╭─ TASK INPUTS
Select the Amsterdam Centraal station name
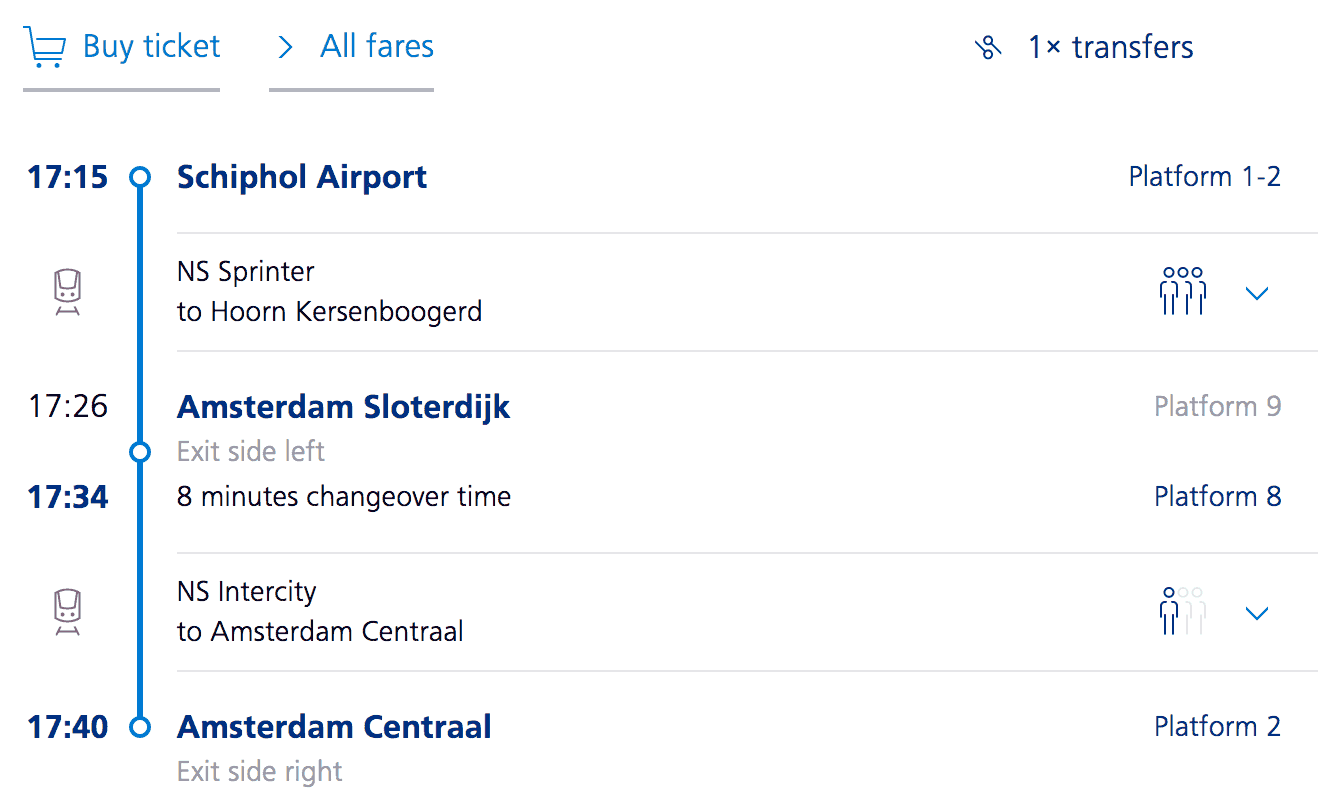 pyautogui.click(x=334, y=727)
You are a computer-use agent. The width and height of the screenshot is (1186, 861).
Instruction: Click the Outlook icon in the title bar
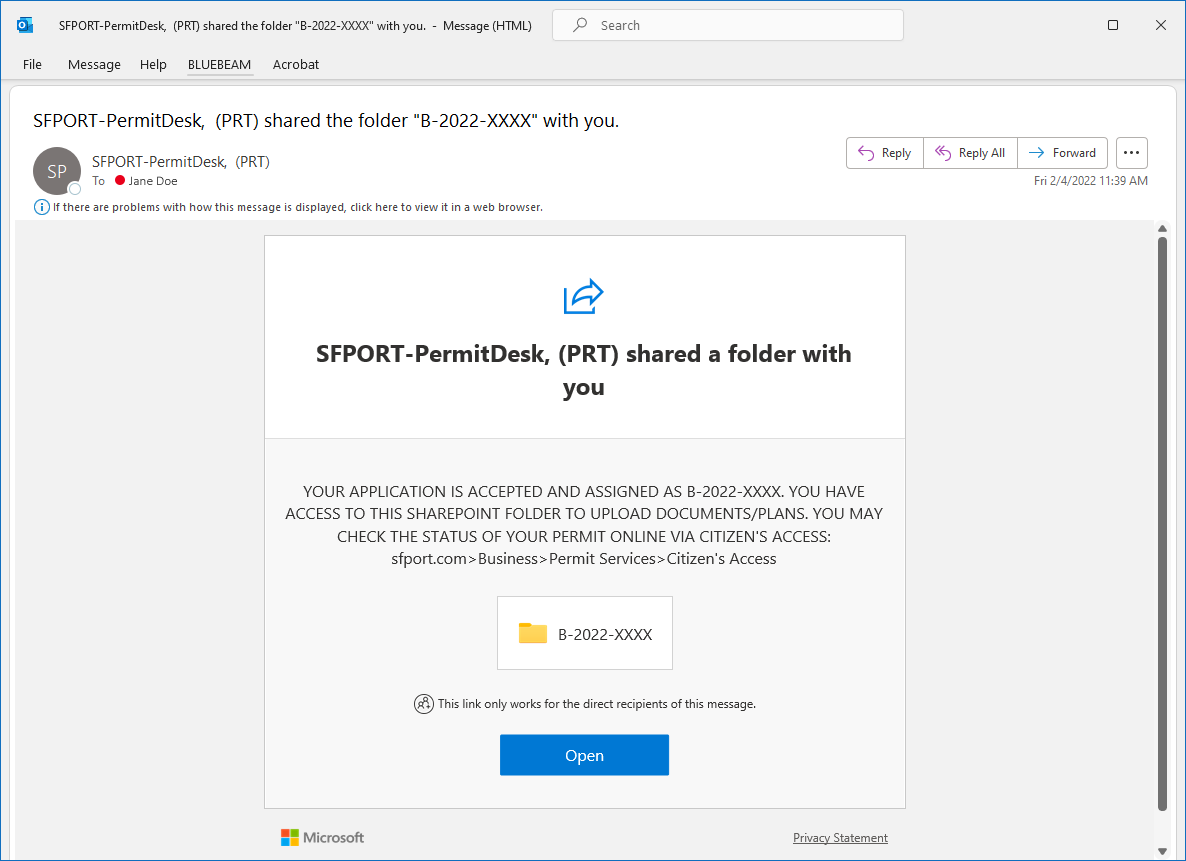[x=23, y=24]
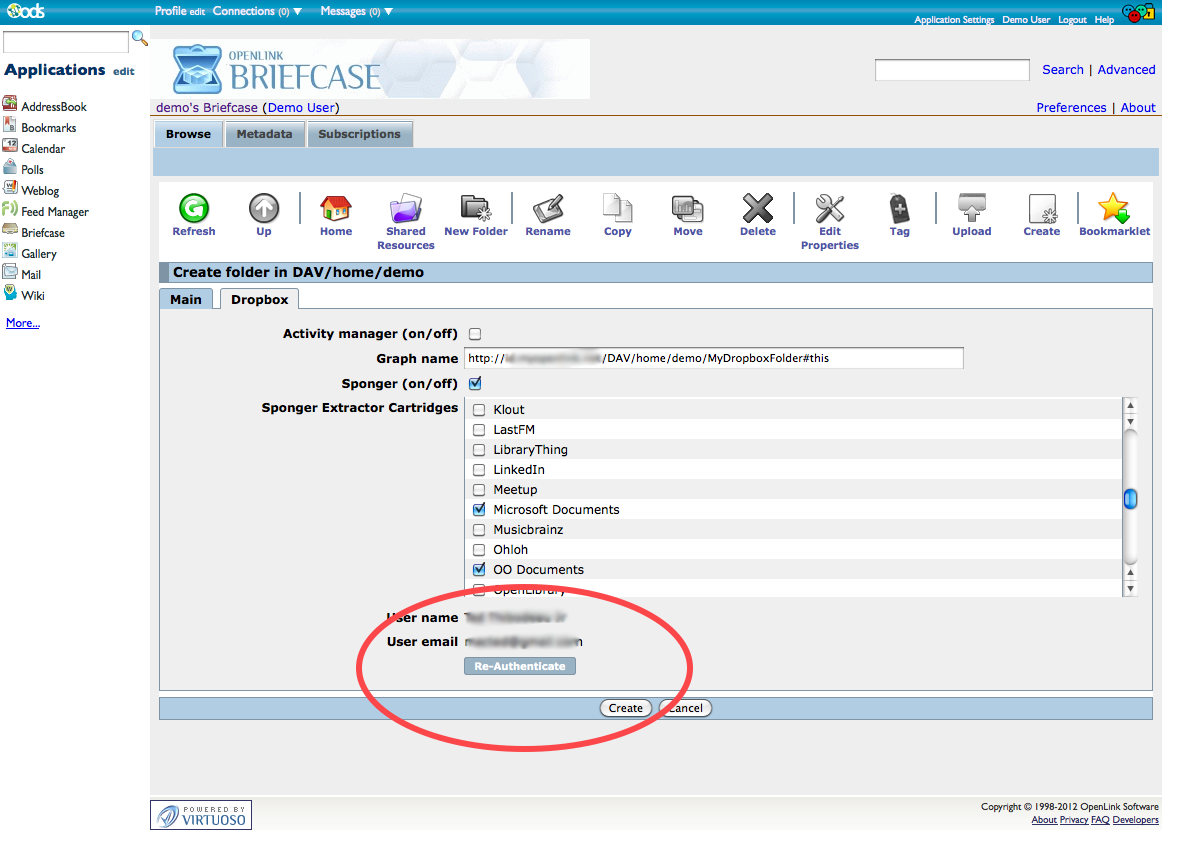Open the Edit Properties tools icon
The image size is (1180, 850).
(x=829, y=209)
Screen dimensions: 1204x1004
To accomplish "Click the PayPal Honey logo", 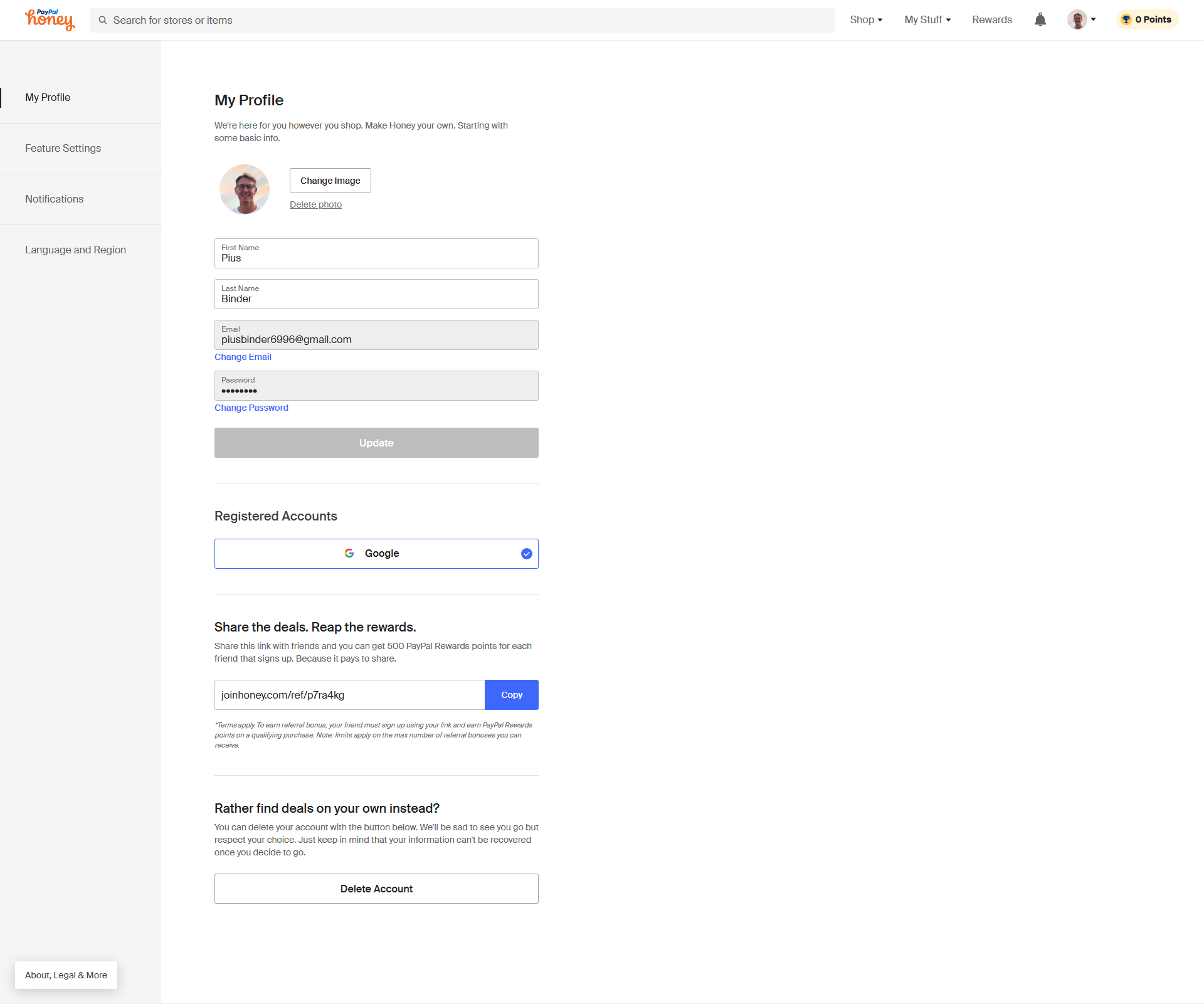I will click(50, 20).
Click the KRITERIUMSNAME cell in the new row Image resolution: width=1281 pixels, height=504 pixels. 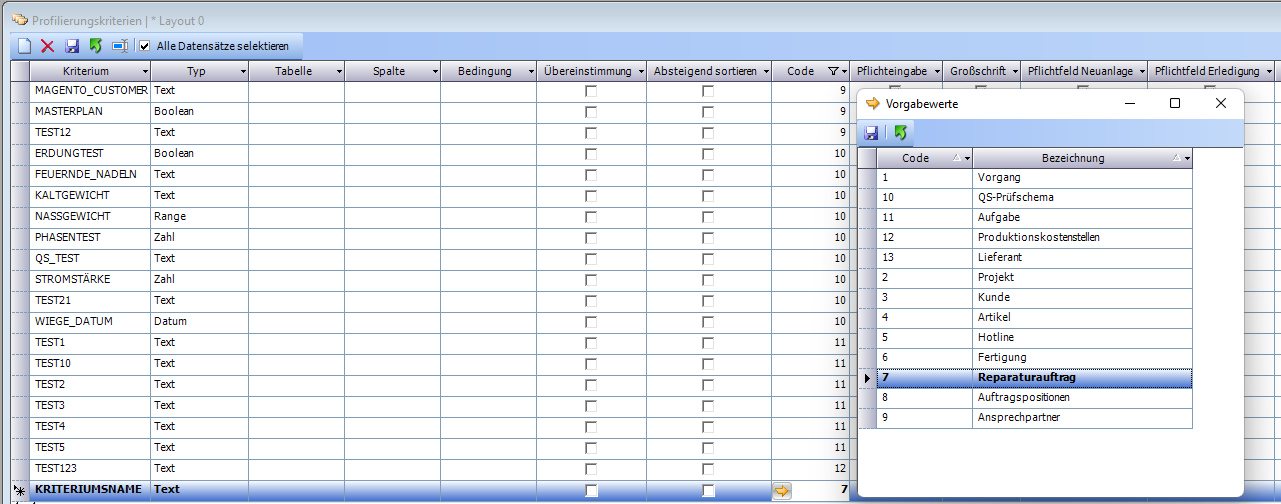[88, 490]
╰─
Switch "Outlook" to "Excel" in the rows from the beginning through the line holding "(x=829, y=209)", inclusive, keeping everything else unchanged and omitting the pictures.

ANSWER TO THE TASK =>
Select the Amsterdam Centraal station name
 pyautogui.click(x=334, y=727)
You are a computer-use agent. The width and height of the screenshot is (1186, 861).
Instruction: Click the Excel icon in the title bar
[x=23, y=24]
Open the Edit Properties tools icon
The image size is (1180, 850).
(x=829, y=209)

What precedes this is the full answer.